Copy out the following rows word for word.

=-=-=

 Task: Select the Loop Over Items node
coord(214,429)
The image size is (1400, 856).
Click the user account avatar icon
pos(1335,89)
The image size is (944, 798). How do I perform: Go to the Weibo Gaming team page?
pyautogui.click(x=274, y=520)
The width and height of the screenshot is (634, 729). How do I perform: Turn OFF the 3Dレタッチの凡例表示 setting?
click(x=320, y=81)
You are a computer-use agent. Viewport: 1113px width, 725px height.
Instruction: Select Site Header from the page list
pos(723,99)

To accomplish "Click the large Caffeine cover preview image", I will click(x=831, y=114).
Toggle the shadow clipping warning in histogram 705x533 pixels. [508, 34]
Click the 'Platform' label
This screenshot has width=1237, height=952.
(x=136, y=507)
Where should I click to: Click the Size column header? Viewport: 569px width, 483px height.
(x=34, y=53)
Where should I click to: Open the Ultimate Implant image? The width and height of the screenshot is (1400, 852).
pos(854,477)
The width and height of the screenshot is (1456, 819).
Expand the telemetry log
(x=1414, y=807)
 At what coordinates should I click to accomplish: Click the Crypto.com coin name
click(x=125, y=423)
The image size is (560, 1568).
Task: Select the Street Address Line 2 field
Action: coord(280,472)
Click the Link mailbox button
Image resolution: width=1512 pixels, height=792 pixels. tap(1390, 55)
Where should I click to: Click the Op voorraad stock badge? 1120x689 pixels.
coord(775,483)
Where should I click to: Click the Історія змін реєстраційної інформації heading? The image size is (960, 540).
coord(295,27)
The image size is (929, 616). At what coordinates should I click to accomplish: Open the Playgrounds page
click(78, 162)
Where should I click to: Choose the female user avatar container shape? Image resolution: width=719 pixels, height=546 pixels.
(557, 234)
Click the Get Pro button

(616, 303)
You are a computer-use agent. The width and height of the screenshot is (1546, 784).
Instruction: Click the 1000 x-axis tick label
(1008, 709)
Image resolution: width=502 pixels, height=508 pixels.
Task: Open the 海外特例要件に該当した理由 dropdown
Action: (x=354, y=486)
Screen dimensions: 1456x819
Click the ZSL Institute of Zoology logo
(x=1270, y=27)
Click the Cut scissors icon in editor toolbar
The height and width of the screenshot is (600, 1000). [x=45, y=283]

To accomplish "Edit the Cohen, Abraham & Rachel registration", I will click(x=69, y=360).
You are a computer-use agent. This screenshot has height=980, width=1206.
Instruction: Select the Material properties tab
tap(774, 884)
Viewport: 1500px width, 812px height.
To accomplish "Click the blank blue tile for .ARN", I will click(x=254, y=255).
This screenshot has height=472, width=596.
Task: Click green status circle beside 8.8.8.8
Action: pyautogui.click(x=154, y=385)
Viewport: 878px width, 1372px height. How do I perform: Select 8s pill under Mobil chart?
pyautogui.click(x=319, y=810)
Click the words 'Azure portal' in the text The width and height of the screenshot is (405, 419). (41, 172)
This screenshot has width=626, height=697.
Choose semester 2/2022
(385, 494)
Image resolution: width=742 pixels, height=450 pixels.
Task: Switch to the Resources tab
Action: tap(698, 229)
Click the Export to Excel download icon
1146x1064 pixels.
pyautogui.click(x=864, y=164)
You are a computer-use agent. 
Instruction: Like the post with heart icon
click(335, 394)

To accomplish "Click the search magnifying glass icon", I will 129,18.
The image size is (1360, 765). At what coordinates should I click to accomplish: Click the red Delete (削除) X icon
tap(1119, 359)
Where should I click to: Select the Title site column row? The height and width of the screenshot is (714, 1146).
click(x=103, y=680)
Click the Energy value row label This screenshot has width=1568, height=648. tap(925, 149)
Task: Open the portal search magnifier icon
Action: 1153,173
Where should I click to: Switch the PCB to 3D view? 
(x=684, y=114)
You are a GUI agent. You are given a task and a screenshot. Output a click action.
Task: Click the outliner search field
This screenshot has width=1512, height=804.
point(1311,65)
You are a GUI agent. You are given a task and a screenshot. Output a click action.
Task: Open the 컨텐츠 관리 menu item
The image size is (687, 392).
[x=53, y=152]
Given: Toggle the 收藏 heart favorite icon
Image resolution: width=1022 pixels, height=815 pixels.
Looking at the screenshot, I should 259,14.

=-=-=

#### EXERCISE RESULT:
 Task: Select the Loop Over Items node
coord(214,429)
The image size is (1400, 856).
Click the user account avatar icon
pos(1335,89)
The image size is (944, 798). How do I perform: Go to the Weibo Gaming team page?
pyautogui.click(x=274, y=520)
The width and height of the screenshot is (634, 729). How do I perform: Turn OFF the 3Dレタッチの凡例表示 setting?
click(x=320, y=81)
You are a computer-use agent. Viewport: 1113px width, 725px height.
Instruction: Select Site Header from the page list
pos(723,99)

To accomplish "Click the large Caffeine cover preview image", I will click(x=831, y=114).
Toggle the shadow clipping warning in histogram 705x533 pixels. [508, 34]
Click the 'Platform' label
This screenshot has width=1237, height=952.
(x=136, y=507)
Where should I click to: Click the Size column header? Viewport: 569px width, 483px height.
(x=34, y=53)
Where should I click to: Open the Ultimate Implant image? The width and height of the screenshot is (1400, 852).
pos(854,477)
The width and height of the screenshot is (1456, 819).
Expand the telemetry log
(x=1414, y=807)
 At what coordinates should I click to accomplish: Click the Crypto.com coin name
click(x=125, y=423)
The image size is (560, 1568).
Task: Select the Street Address Line 2 field
Action: coord(280,472)
Click the Link mailbox button
Image resolution: width=1512 pixels, height=792 pixels. tap(1390, 55)
Where should I click to: Click the Op voorraad stock badge? 1120x689 pixels.
coord(775,483)
Where should I click to: Click the Історія змін реєстраційної інформації heading? The image size is (960, 540).
coord(295,27)
The image size is (929, 616). At what coordinates should I click to accomplish: Open the Playgrounds page
click(78, 162)
Where should I click to: Choose the female user avatar container shape? Image resolution: width=719 pixels, height=546 pixels.
(557, 234)
Click the Get Pro button

(616, 303)
You are a computer-use agent. The width and height of the screenshot is (1546, 784).
Instruction: Click the 1000 x-axis tick label
(1008, 709)
Image resolution: width=502 pixels, height=508 pixels.
Task: Open the 海外特例要件に該当した理由 dropdown
Action: (x=354, y=486)
Screen dimensions: 1456x819
Click the ZSL Institute of Zoology logo
(x=1270, y=27)
Click the Cut scissors icon in editor toolbar
The height and width of the screenshot is (600, 1000). [x=45, y=283]

To accomplish "Edit the Cohen, Abraham & Rachel registration", I will click(x=69, y=360).
You are a computer-use agent. This screenshot has height=980, width=1206.
Instruction: Select the Material properties tab
tap(774, 884)
Viewport: 1500px width, 812px height.
To accomplish "Click the blank blue tile for .ARN", I will click(x=254, y=255).
This screenshot has height=472, width=596.
Task: Click green status circle beside 8.8.8.8
Action: pyautogui.click(x=154, y=385)
Viewport: 878px width, 1372px height. How do I perform: Select 8s pill under Mobil chart?
pyautogui.click(x=319, y=810)
Click the words 'Azure portal' in the text The width and height of the screenshot is (405, 419). (41, 172)
This screenshot has width=626, height=697.
Choose semester 2/2022
(385, 494)
Image resolution: width=742 pixels, height=450 pixels.
Task: Switch to the Resources tab
Action: tap(698, 229)
Click the Export to Excel download icon
1146x1064 pixels.
pyautogui.click(x=864, y=164)
You are a computer-use agent. 
Instruction: Like the post with heart icon
click(335, 394)

To accomplish "Click the search magnifying glass icon", I will 129,18.
The image size is (1360, 765). At what coordinates should I click to accomplish: Click the red Delete (削除) X icon
tap(1119, 359)
Where should I click to: Select the Title site column row? The height and width of the screenshot is (714, 1146).
click(x=103, y=680)
Click the Energy value row label This screenshot has width=1568, height=648. tap(925, 149)
Task: Open the portal search magnifier icon
Action: 1153,173
Where should I click to: Switch the PCB to 3D view? 
(x=684, y=114)
You are a GUI agent. You are given a task and a screenshot. Output a click action.
Task: Click the outliner search field
This screenshot has width=1512, height=804.
point(1311,65)
You are a GUI agent. You are given a task and a screenshot. Output a click action.
Task: Open the 컨텐츠 관리 menu item
The image size is (687, 392).
[x=53, y=152]
Given: Toggle the 收藏 heart favorite icon
Image resolution: width=1022 pixels, height=815 pixels.
Looking at the screenshot, I should 259,14.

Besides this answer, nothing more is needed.